Shortly discussed about the Springer API findings and that it wasn't particularly easy due to its incomplete documentation

I then mentioned that we are probably not going to need a relationship extraction library since I am done with all my searches. The supervisor then mentioned that he will let me know if he has some code that is worth pursuing further

We then agreed that I should focus on the ML aspect of the project and I mentioned that I would also like to do some visualisations of the data.

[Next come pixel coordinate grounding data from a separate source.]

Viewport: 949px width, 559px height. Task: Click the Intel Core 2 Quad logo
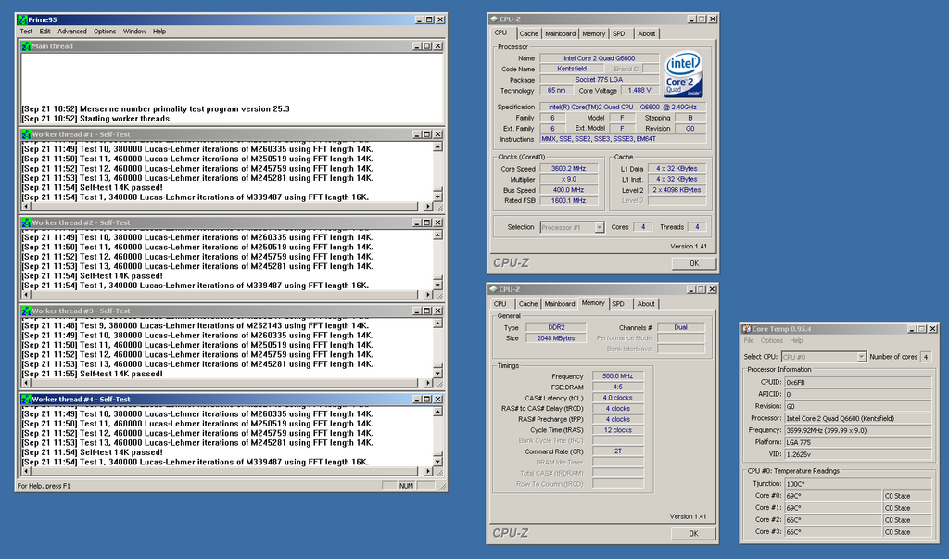point(683,74)
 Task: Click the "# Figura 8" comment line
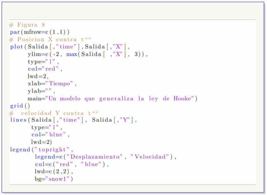(27, 25)
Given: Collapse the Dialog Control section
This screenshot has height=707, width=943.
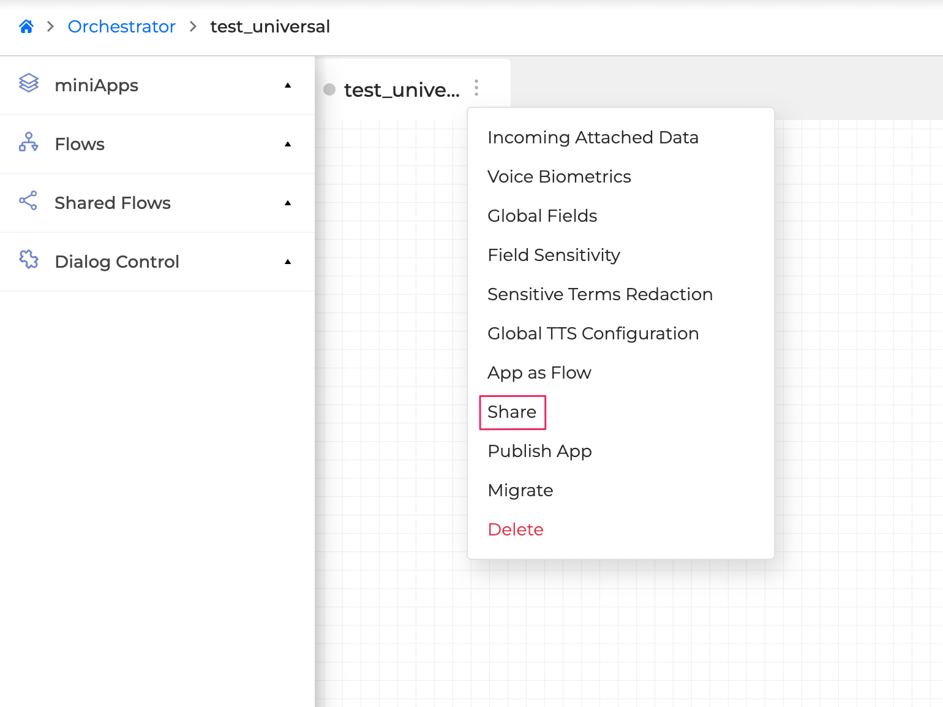Looking at the screenshot, I should [x=288, y=262].
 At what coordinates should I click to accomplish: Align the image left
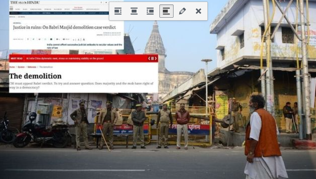click(118, 11)
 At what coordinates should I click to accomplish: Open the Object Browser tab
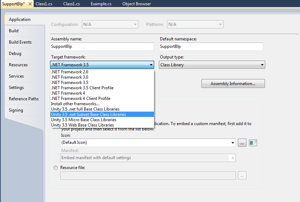137,4
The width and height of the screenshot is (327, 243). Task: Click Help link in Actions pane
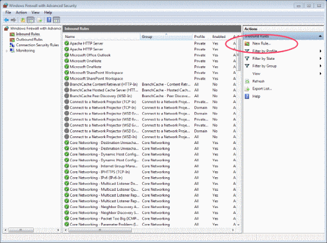pos(256,96)
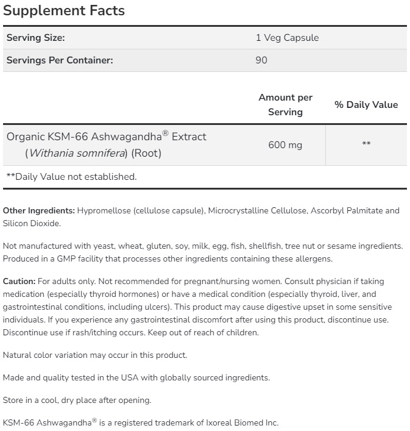Image resolution: width=410 pixels, height=431 pixels.
Task: Click the Made and quality tested sentence
Action: [x=136, y=377]
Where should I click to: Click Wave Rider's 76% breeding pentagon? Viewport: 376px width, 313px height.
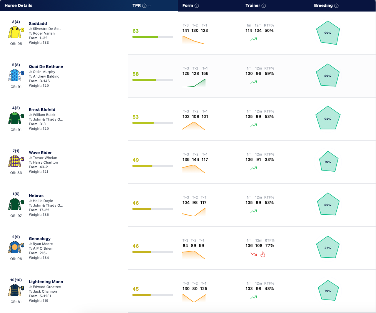click(x=329, y=162)
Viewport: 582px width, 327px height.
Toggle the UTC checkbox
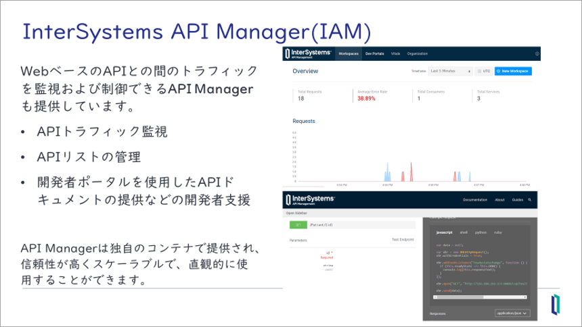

The supervisor then pointed me to some useful dimensionality reduction methods methods/tools that I could use to spot any clusters/groupings:

TSNE (A bit controversial because it almost always finds clusters)
PCA

However he mentioned that strong conclusions should not be drawn from them, rather, they should be used as a sanity check to see if anything weird is going on with the data and to spot any potential outliers or errors

He then pointed me to some plotting libraries:

Plotly (Interactive)
Matplotlib
Seaborn

Then we shortly discussed about R, how it could also be used for ML but also about its drawbacks

Finally the supervisor mentioned that we could always add more chemical descriptors if needed and I added that I chose only a small number of them due to the Zhao et al. paper. We then agreed that it would be interesting to see if can confirm those results, dispute them, and even improve upon them.

Action Plan

SK-Learn tutorials
Visualisations of the dataset